STATED PROBLEM | Which lines in the data below contain the word "column"? Copy each of those lines.

[Word and element locating data]
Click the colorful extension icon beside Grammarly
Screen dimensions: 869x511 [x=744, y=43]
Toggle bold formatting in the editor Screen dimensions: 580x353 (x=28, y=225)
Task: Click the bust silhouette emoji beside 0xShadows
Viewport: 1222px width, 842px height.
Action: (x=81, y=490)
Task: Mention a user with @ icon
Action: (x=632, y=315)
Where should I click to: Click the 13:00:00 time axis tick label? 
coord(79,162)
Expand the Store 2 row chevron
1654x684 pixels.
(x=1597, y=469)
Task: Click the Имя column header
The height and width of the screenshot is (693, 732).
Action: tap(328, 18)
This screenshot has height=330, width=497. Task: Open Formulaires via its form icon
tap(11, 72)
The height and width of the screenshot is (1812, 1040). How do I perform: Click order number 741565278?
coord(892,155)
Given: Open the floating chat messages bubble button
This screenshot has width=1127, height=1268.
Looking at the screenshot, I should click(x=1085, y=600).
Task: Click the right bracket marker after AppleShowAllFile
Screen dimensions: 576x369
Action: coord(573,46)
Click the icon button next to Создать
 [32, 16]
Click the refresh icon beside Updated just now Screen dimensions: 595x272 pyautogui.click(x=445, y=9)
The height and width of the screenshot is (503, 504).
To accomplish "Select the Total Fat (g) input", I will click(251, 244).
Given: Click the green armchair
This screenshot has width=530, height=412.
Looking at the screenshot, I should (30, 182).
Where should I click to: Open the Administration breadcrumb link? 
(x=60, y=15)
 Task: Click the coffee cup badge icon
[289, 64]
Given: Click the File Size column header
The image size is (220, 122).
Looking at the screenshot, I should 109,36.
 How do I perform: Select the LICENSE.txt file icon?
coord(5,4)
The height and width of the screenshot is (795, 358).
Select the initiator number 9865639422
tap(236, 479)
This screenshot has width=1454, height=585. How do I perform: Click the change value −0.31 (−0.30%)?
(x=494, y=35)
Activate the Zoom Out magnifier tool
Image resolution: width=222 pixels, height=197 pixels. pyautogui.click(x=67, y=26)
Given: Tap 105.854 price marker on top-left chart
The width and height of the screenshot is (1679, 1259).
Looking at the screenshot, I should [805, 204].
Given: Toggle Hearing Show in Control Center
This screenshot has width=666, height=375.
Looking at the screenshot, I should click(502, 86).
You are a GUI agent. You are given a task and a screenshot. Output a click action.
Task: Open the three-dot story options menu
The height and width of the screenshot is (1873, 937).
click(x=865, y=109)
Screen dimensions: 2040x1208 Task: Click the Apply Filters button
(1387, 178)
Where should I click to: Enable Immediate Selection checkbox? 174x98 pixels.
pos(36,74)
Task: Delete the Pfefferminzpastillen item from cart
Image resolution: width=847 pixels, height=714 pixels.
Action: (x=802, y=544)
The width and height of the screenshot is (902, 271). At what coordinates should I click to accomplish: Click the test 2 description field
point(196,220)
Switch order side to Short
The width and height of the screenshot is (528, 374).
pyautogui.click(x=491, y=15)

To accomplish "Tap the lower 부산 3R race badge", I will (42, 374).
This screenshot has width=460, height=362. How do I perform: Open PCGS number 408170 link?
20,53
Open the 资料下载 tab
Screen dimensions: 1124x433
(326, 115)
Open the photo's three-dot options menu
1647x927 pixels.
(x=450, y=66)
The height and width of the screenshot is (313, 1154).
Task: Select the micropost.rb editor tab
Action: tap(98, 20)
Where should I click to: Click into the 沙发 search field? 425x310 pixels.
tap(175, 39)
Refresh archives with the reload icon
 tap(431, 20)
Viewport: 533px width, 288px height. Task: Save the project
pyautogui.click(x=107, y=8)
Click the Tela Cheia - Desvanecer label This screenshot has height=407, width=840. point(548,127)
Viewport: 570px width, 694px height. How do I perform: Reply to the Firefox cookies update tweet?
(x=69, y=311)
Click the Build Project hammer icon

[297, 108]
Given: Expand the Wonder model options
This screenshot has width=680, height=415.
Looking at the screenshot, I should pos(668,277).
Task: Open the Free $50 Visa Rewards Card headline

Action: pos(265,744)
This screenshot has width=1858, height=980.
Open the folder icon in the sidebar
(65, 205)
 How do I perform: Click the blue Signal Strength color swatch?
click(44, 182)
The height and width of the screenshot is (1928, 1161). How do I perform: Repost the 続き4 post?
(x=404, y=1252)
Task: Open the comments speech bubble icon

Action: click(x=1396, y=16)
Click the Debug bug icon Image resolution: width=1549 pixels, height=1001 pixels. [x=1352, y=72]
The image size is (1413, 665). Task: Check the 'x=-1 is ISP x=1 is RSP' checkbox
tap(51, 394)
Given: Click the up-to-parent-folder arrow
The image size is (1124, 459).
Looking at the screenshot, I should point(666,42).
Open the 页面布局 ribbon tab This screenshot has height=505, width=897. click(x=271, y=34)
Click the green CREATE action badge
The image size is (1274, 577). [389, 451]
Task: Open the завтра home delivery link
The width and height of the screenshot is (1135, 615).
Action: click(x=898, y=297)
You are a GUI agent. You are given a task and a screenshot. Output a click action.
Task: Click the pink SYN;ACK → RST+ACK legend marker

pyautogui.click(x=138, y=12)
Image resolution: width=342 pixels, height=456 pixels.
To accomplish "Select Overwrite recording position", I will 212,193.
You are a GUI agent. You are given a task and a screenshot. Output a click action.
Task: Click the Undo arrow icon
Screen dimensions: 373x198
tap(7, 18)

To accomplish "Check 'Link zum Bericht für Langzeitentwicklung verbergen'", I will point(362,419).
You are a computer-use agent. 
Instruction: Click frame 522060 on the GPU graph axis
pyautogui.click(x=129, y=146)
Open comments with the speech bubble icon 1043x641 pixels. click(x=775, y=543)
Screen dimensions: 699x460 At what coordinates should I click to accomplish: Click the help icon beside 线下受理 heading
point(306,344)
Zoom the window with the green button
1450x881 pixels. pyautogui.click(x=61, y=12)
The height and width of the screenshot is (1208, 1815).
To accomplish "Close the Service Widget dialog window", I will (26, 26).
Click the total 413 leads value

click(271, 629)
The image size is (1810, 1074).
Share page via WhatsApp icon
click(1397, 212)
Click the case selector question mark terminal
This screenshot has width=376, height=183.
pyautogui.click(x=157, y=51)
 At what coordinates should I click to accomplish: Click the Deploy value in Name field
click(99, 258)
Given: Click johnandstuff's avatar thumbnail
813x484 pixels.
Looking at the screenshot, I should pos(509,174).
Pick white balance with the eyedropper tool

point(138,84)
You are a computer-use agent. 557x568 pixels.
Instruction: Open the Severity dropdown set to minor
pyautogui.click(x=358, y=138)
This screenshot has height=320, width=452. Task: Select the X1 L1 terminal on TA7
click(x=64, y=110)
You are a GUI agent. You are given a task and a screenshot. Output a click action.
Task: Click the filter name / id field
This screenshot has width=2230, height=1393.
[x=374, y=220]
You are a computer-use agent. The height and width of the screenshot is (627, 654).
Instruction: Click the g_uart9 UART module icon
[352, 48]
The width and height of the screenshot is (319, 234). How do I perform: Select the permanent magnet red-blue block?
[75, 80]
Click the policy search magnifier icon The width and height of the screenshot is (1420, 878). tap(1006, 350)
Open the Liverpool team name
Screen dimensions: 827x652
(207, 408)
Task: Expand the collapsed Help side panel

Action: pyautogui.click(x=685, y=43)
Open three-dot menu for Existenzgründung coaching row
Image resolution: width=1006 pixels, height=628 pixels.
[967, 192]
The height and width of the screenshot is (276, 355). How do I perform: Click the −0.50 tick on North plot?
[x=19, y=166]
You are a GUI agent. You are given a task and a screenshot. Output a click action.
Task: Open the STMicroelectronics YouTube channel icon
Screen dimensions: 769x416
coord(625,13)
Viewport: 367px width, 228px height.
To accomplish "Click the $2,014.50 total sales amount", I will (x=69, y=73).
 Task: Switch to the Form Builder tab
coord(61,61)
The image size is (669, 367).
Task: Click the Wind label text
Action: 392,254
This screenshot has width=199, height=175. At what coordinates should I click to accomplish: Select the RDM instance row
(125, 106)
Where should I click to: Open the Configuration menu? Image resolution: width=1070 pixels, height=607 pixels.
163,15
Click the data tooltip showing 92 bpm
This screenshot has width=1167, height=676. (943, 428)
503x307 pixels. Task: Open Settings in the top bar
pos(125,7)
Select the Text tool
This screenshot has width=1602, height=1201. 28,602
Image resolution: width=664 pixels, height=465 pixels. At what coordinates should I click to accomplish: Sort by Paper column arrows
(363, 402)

RESPONSE TO THE EXERCISE |
Task: Click the Имя column header
Given: Click the File Size column header
Image resolution: width=664 pixels, height=465 pixels. At what coordinates should I click to accomplish: Sort by Paper column arrows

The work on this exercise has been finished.